* [Direction] Format the part of the listing that opens with the line containing "Where should I" and runs to the end of the listing as a Markdown table with the columns Row and Line. Give each non-blank line its own numbered row, and leave the pictures out.

* [Material for the task]
* * * * *

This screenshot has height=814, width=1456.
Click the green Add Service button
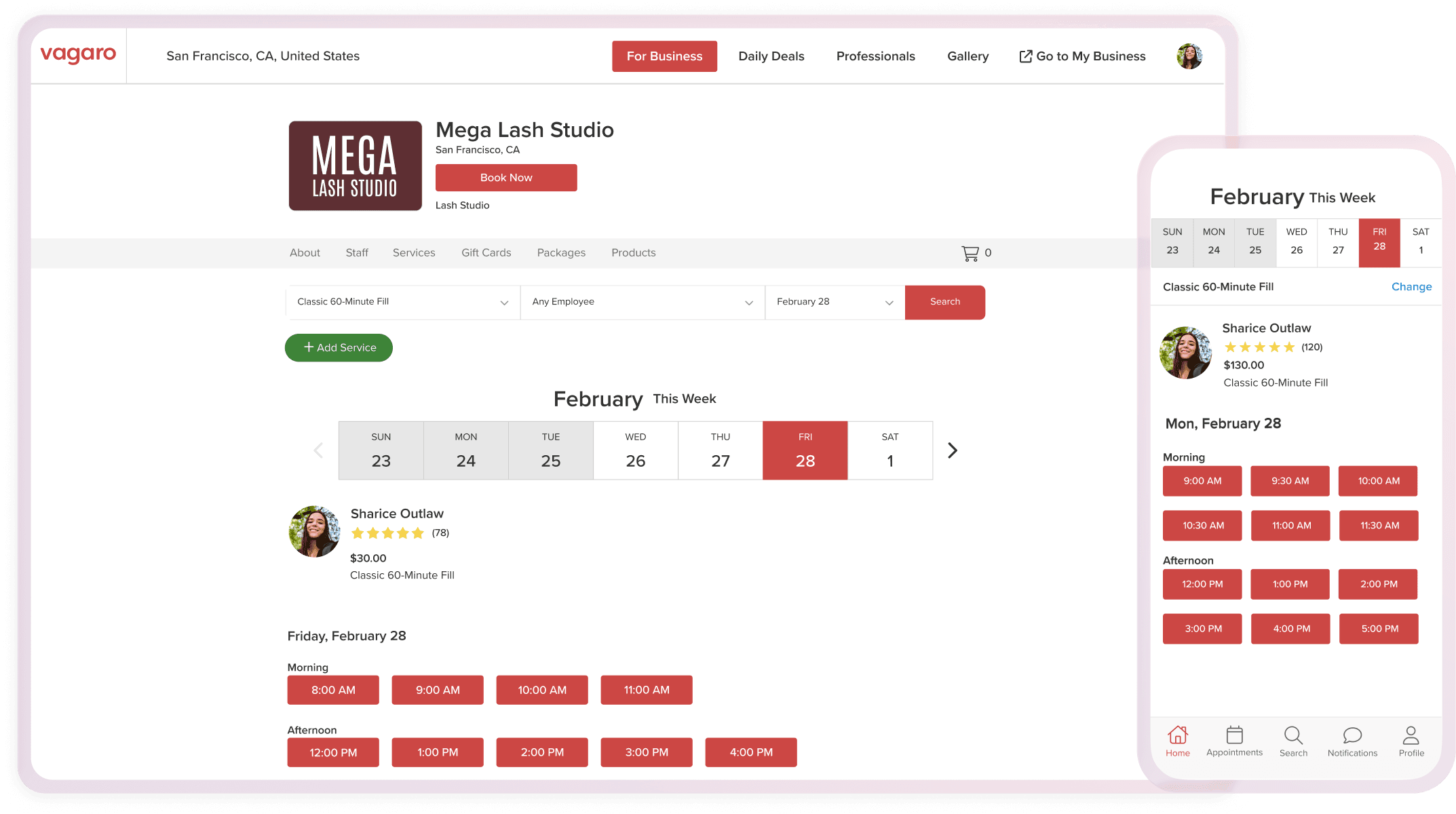tap(339, 347)
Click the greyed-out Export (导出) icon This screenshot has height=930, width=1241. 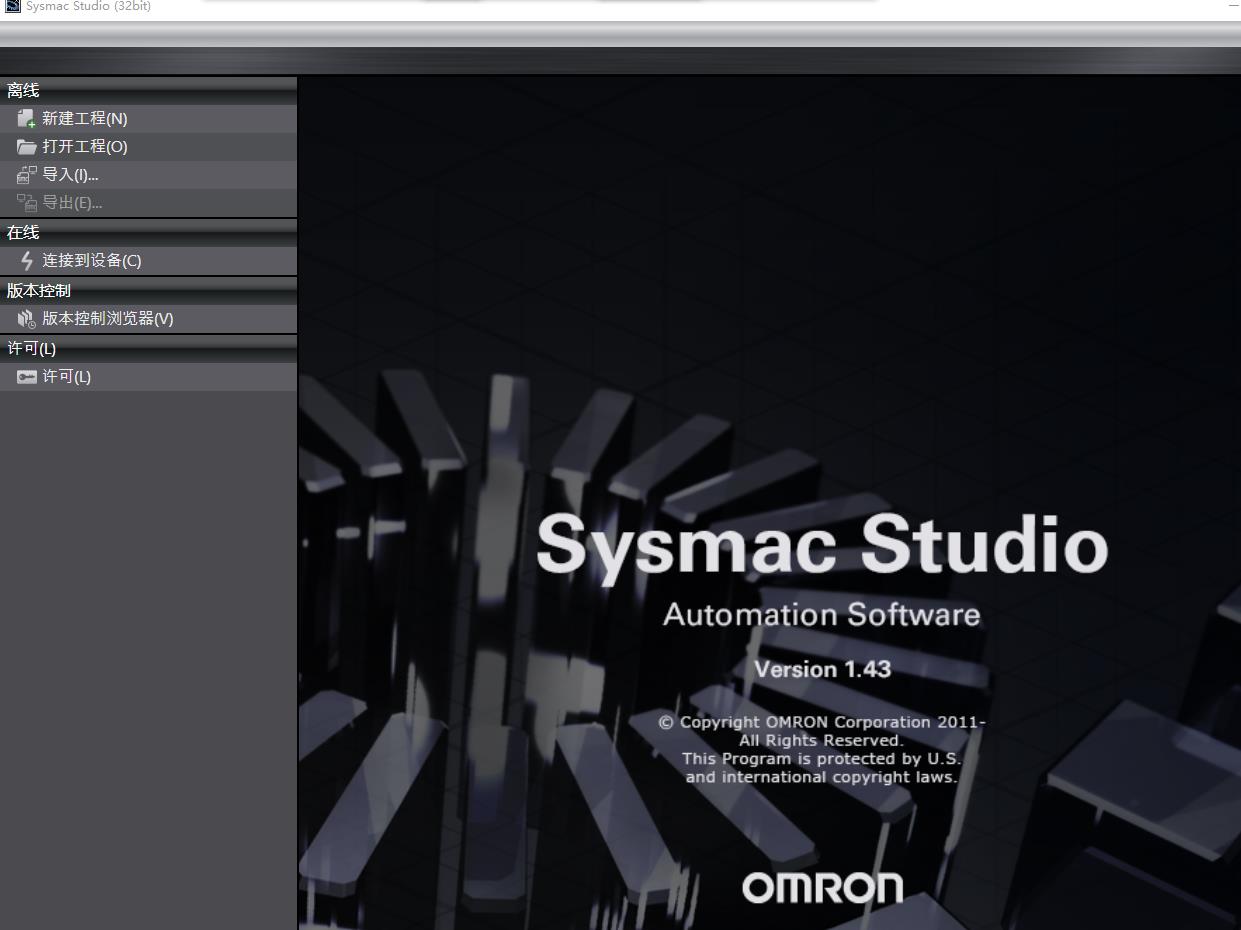26,203
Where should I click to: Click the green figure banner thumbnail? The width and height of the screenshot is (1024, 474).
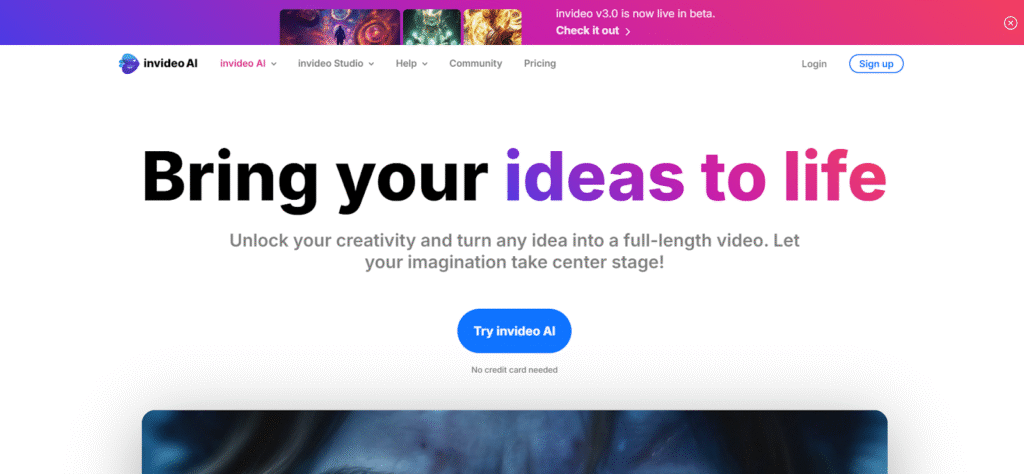[432, 27]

* * * * *

* [Task output]
| Row | Line |
|---|---|
| 1 | Where should I click to: Click the green figure banner thumbnail? The width and height of the screenshot is (1024, 474). |
| 2 | [432, 27] |